WASHINGTON, April 1, 2008 – President Bush strongly endorsed Ukraine’s and Georgia’s aspirations to join NATO during a news conference with reporters in the Ukrainian capital of Kyiv today. With Ukrainian President Viktor Yushchenko by his side, Bush told reporters he’ll support the adoption of membership action plans for Ukraine and Georgia at the three-day NATO summit conference that starts tomorrow in Bucharest, Romania. Defense Secretary Robert M. Gates also is slated to attend the conference.

“In Bucharest this week, I will continue to make America’s position clear: We support (membership action plans) for Ukraine and Georgia,” Bush said. “Helping Ukraine move toward NATO membership is in the interest of every member in the alliance and will help advance security and freedom in this region and around the world.”

Ukraine “is the only non-NATO nation supporting every NATO mission,” Bush pointed out.

“In Afghanistan and Iraq, Ukrainian troops are helping to support young democracies,” Bush said. Ukrainian forces also are helping keep the peace in Kosovo, he added.

Yushchenko said his country has “received full-fledged support from the USA” to join NATO, adding that he hopes for an added “positive signal” at the NATO conference in Bucharest.

Bush reiterated that he “strongly” believes the two former Soviet republics should be admitted into NATO. This issue, he pointed out, should not be influenced by Russian concerns about U.S. wishes to install anti-ballistic missile defense sites in Poland and the Czech Republic.

Russian President Vladimir Putin and other senior Russian officials have publicly expressed apprehension about NATO expansion in Eastern Europe, as well as U.S. proposals to install anti-missile systems in Poland and the Czech Republic.

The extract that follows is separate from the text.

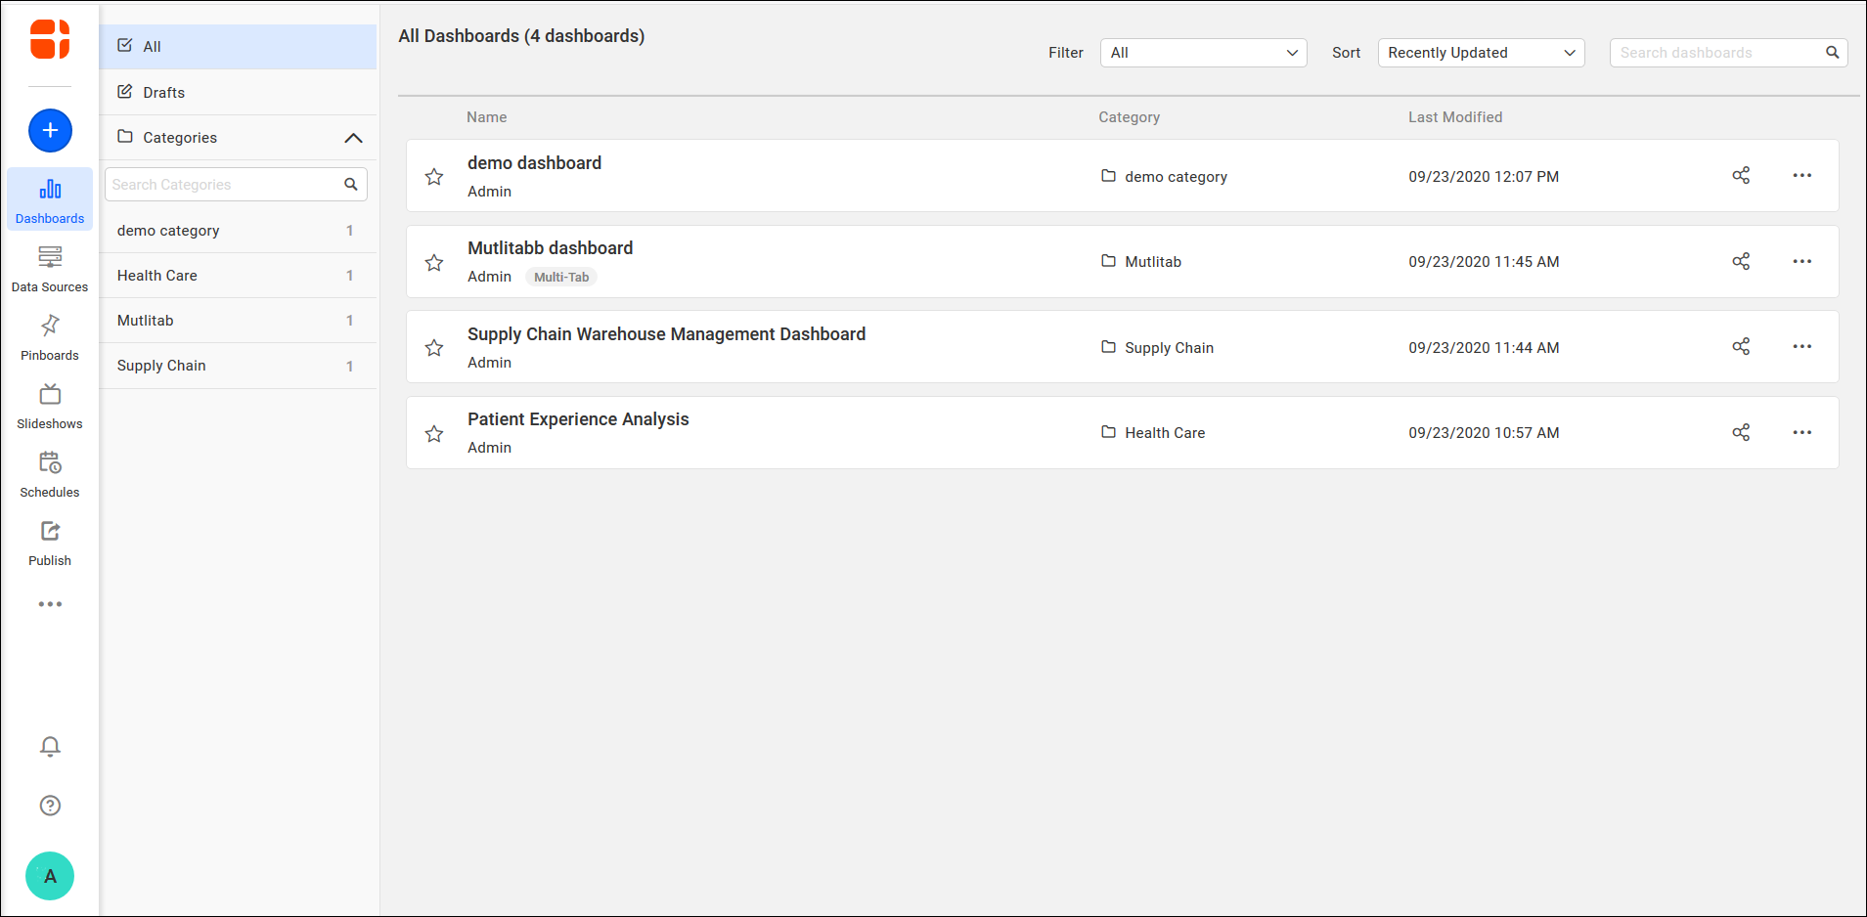Change sort from Recently Updated dropdown

1479,53
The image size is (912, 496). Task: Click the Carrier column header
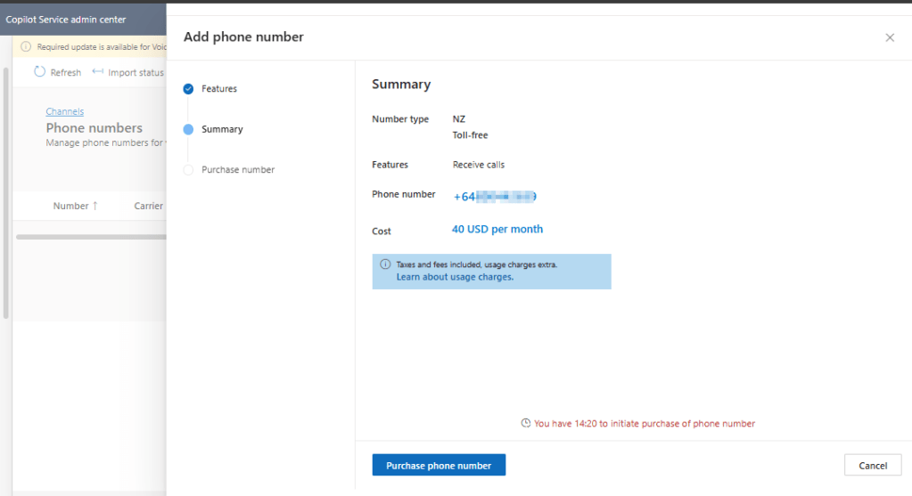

Bush, who is slated to meet with Putin at the Black Sea resort of Sochi following the NATO conference, said he has sought to assuage the Russian president’s concerns.

The U.S. president said he told Putin during a recent phone conversation that NATO is a peaceful organization that poses no threat to Russia.

Today, Bush forwarded a report to Congress about the future enlargement of NATO. That report includes, among other things, an explanation of how an invitation to each country to join NATO would affect U.S. national security interests.

In addition, Bush said, he has “made it abundantly clear” to Putin that the proposed missile-defense system “is not aimed at defending against Russia.” Bush said he likes Putin, noting the Russian president has provided strong leadership for his country.

Gates also has been heavily involved in negotiations with the Russians over the Poland/Czech Republic missile-defense system proposal. In March, Gates was in Moscow for discussions with senior Russian defense officials about the issue.

“We had the opportunity to elaborate on a number of confidence-building measures and measures for transparency to provide assurance to the Russian Republic that our missile defense sites and radars would not constitute a threat to Russia,” Gates told reporters during a March 18 news conference in Moscow.